EXERCISE ▸
Repeat the lines below verbatim, beginning at the line that contains "Identify the location of label-loncoche-lastarria-value: 1,07%." and stopping after the line that contains "y-axis: 0 5 10 is", with both of those lines included. Leave the pictures out of your answer.

── DATA FOR REVIEW

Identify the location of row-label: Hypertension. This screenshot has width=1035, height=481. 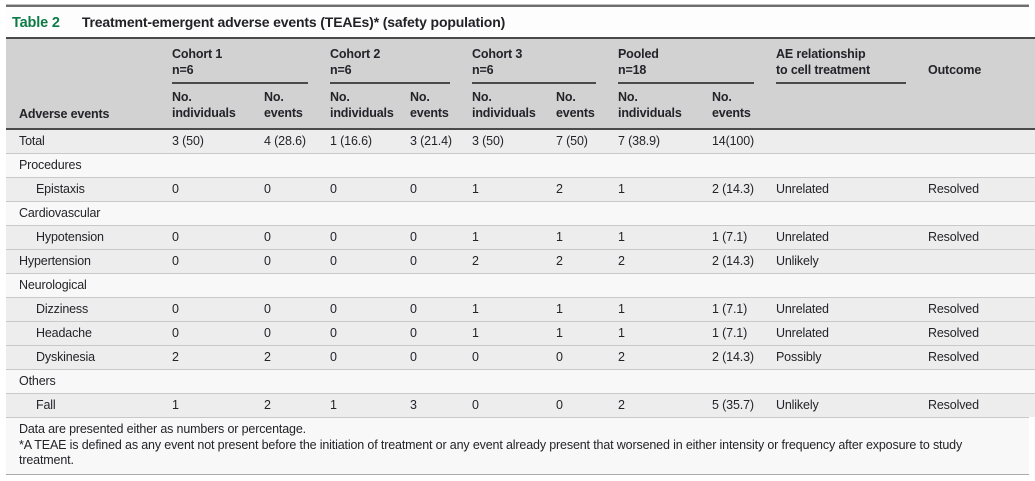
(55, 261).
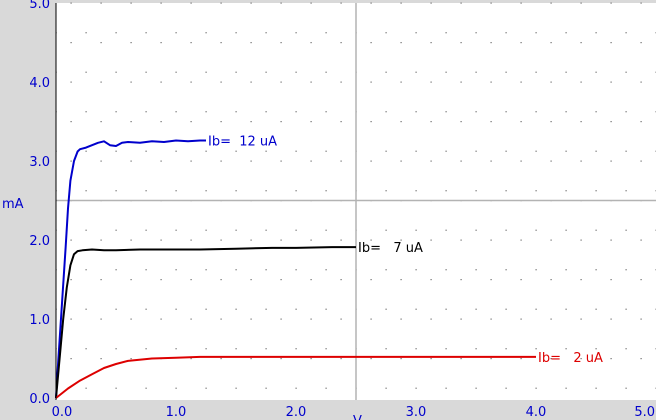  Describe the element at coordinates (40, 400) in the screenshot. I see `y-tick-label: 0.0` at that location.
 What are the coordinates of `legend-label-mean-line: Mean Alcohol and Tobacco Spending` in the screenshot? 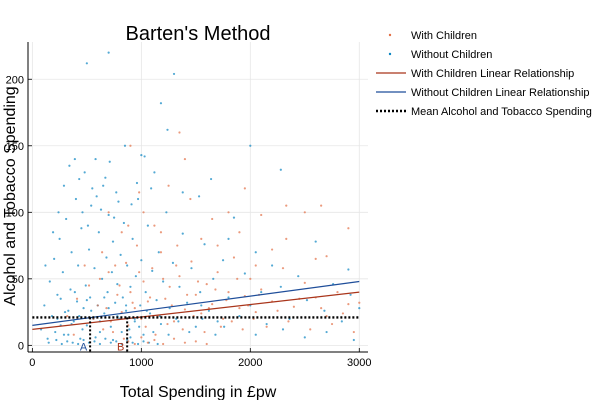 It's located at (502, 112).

────
── DATA FOR REVIEW

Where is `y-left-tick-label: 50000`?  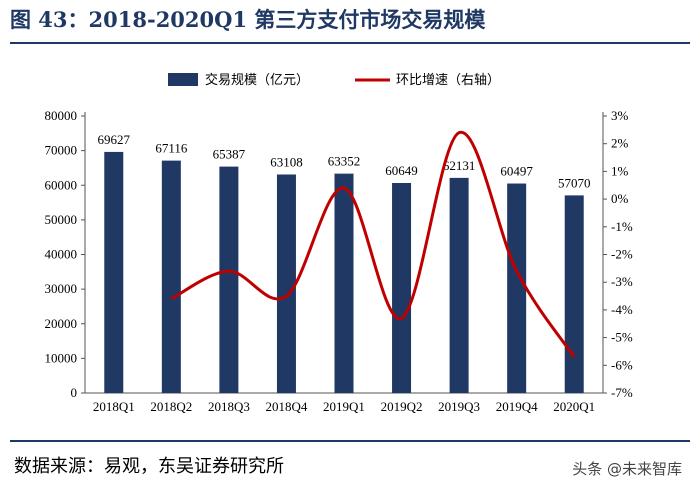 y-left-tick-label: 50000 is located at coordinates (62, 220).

────
── DATA FOR REVIEW

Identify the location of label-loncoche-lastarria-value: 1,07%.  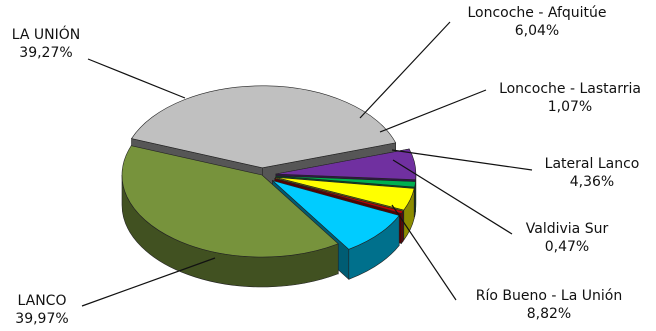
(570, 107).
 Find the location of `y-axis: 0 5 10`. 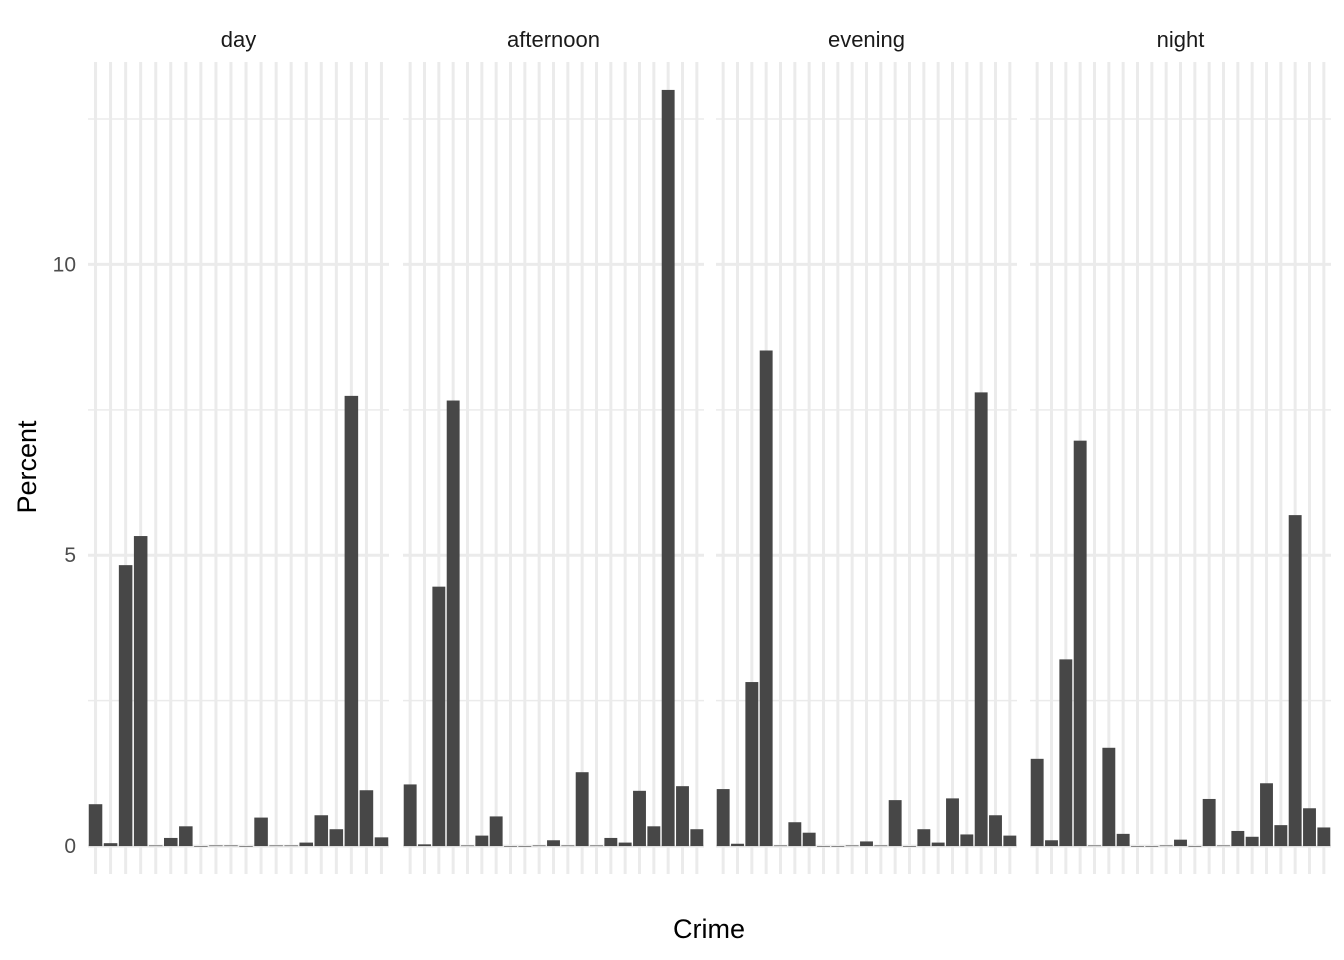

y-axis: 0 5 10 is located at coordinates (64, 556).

────

TASK RESULT ▸
Identify the location of label-loncoche-lastarria-value: 1,07%.  
(570, 107).
 Find the location of `y-axis: 0 5 10`. 

y-axis: 0 5 10 is located at coordinates (64, 556).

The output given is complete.